Les services écosystémiques tirés de la nature par les sociétés ne sont qu’une composante fonctionnelle – pour les humains – de la biodiversité, dont la valorisation économique peut servir de levier pour conserver la biodiversité dans son ensemble.

Je crois que ce qu’il faut bien comprendre, comme l’ont souligné de nombreux économistes de l’environnement depuis un bon bout de temps, c’est d’une part que les rythmes de réponse, renouvellement et adaptation de la biodiversité face aux pressions (croissantes) imposées par nos sociétés sont beaucoup plus lents que les rythmes des interactions économiques. Et d’autre part que l’échelle spatiale /le rayon d’action des activités humaines excède largement le niveau local, notamment du fait de la mondialisation des échanges commerciaux (pour l’alimentation par exemple). Sans politiques/systèmes de régulations économiques et juridiques aux échelles nationales et internationales, les écosystèmes tropicaux terrestres seront abandonnés à la déforestation pour l’agriculture ou le bois à destination des consommateurs des pays développés et émergents, ainsi qu’à l’aridification accélérée de leur climat d’origine ‘anthropique’…

Bref, l’économie de marché libre c-à-d non régulée est un rouleau compresseur pour les écosystèmes actuels, aux échelles nationales et internationales.

Le capitalisme débridé n’a pas l’exclusivité des atteintes massives à l’environnement par les sociétés. D’autres systèmes politiques et économiques peuvent être tout aussi délétères pour la biodiversité. La disparition progressive de la Mer d’Aral entre 1960 et 2000, par exemple, résulte du détournement massif des fleuves alimentant cette mer pour l’irrigation et la culture de terres en amont, décidé et poursuivi en toute connaissance de cause par le gouvernement soviétique au 20e siècle…

Pour lutter contre la dégradation des écosystèmes et l’érosion de la biodiversité, il me semble nécessaire de prendre en compte les mécanismes socio-économiques de cette dégradation… dans une approche nécessairement économique et politique ! Ce qui n’empêche pas d’autres approches (anthropologique, ethnologique, éthique, philosophique…) et ne remet pas en question la valeur instrinsèque des populations, espèces et systèmes écologiques.

———

Troisième réponse générale de l’auteure

Anne Teyssèdre, le 14-6-10

En revoyant l’ensemble de ces échanges sur les services écosystémiques, il me semble nécessaire de souligner ou clarifier plusieurs points :

– Ce topo d’introduction aux services écosystémiques n’est pas seulement un plaidoyer pour une approche économique mais de façon plus générale pour une approche systémique, (écologique) et fonctionnelle des écosystèmes, et pour la diffusion de cette approche dans le grand public – dans un objectif de reconnexion et « réconciliation » des sociétés avec la nature, donc de préservation de la biodiversité et pour le bien-être des sociétés.

– Les écosystèmes ne sont pas des collections d’espèces rares ou moins rares, mais des réseaux d’êtres vivants coadaptés, en interaction entre eux et avec leur milieu de vie (biotope*).
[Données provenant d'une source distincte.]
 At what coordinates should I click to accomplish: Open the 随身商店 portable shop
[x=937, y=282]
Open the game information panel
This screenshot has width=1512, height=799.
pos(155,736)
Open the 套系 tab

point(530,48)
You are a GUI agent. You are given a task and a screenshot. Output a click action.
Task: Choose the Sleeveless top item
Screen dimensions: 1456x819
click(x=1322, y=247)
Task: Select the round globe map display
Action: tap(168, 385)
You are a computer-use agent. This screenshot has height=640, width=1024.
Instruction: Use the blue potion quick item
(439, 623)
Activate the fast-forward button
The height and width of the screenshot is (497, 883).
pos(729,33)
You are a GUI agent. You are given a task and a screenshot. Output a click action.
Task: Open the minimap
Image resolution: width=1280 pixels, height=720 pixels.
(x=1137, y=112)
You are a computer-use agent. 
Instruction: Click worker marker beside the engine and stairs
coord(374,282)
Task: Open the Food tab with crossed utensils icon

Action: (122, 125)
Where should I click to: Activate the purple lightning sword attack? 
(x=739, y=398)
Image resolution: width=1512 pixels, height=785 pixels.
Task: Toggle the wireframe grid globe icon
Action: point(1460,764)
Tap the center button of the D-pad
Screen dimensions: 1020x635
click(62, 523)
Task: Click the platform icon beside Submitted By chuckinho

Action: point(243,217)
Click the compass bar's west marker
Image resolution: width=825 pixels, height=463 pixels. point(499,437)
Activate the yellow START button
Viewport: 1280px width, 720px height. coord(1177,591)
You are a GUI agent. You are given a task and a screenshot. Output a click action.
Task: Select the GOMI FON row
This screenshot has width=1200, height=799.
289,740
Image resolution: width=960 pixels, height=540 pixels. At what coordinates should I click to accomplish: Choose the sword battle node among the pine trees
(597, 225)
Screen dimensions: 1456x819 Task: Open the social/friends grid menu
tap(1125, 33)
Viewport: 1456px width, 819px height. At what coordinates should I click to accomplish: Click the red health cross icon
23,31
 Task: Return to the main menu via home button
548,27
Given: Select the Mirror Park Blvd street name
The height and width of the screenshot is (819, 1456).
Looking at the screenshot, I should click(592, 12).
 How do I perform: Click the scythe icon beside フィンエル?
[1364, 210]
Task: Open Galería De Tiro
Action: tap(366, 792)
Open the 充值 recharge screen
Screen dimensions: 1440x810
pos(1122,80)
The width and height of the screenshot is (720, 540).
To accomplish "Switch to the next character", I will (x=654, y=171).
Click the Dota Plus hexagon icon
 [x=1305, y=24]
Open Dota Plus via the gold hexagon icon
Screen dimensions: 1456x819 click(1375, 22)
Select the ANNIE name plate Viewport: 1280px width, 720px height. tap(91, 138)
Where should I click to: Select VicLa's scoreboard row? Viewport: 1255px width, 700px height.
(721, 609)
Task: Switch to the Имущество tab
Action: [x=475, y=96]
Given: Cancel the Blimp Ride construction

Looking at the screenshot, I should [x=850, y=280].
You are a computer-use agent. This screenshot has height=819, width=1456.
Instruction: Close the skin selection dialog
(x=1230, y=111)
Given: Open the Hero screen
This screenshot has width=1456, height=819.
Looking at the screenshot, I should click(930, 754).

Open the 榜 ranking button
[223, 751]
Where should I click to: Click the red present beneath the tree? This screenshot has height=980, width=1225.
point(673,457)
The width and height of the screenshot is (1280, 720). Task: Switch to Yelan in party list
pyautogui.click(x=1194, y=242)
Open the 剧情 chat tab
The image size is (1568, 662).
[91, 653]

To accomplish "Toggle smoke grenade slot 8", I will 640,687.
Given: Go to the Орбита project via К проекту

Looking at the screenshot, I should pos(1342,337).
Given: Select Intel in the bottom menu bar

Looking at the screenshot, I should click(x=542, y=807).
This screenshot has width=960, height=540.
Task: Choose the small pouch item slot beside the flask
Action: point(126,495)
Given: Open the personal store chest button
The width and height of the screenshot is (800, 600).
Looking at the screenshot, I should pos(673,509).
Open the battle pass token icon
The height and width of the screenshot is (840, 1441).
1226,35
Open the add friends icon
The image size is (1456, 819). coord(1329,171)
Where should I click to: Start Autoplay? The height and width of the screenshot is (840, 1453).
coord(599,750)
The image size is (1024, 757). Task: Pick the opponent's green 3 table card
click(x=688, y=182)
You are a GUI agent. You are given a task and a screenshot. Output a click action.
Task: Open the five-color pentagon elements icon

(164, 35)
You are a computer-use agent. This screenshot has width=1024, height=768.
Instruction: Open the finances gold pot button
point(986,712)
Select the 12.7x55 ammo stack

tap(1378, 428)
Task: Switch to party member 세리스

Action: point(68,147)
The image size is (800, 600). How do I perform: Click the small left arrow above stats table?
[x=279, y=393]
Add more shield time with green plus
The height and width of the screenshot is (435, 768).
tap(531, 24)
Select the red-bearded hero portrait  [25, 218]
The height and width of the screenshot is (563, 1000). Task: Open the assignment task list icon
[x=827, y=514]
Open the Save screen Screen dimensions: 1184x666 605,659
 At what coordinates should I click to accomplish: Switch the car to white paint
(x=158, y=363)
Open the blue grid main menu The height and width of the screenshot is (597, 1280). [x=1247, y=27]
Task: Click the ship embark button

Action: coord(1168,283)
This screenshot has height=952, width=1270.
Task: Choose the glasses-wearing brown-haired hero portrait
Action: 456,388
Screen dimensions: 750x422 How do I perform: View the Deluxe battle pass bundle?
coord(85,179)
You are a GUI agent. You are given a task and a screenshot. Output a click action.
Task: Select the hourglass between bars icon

Ce sont des systèmes complexes dynamiques et adaptatifs, dotés de propriétés fonctionnelles et d’une résilience* limitée, dont un moteur principal de changement actuel réside dans l’activité de nos sociétés.

– Les « services écosystémiques » ne sont bien évidemment pas des services économiques, mais des fonctions et processus écologiques résultants des interactions, de la coadaptation et de l’organisation entre ces multiples espèces, qui bénéficient aux humains.

– Bien sûr, toutes les fonctions et processus écologiques ne bénéficient pas aux humains. Seules les fonctions utiles à la survie ou au bien-être des sociétés sont désignées comme « services » écosystémiques.

– Comme tels, ces « services » écologiques ont de multiples valeurs pour les humains :
– valeur écologique (alimentation, recyclage des déchets, régulation du climat, modération des crues..) ;
– valeur culturelle, éducative, récréative, inspirative (pour les arts, les sciences…) ;
– valeur économique (leur mise à mal a des conséquences économiques importantes pour les sociétés).

– La valorisation écologique, économique, sociale et culturelle de ces « services » (écologiques) peut alors servir d’argument et de levier à leur préservation.

– Et par construction, puisque ces services impliquent une grande diversité d’espèces et de milieux interconnectées, leur préservation implique celle de réseaux fonctionnels de nombreuses espèces en interaction.

– [Au passage donc, je ne suis pas du tout d’accord avec l’image d’écologues préoccupés uniquement du sort de « leur » espèce décrite dans ce forum par Jacques Weber…]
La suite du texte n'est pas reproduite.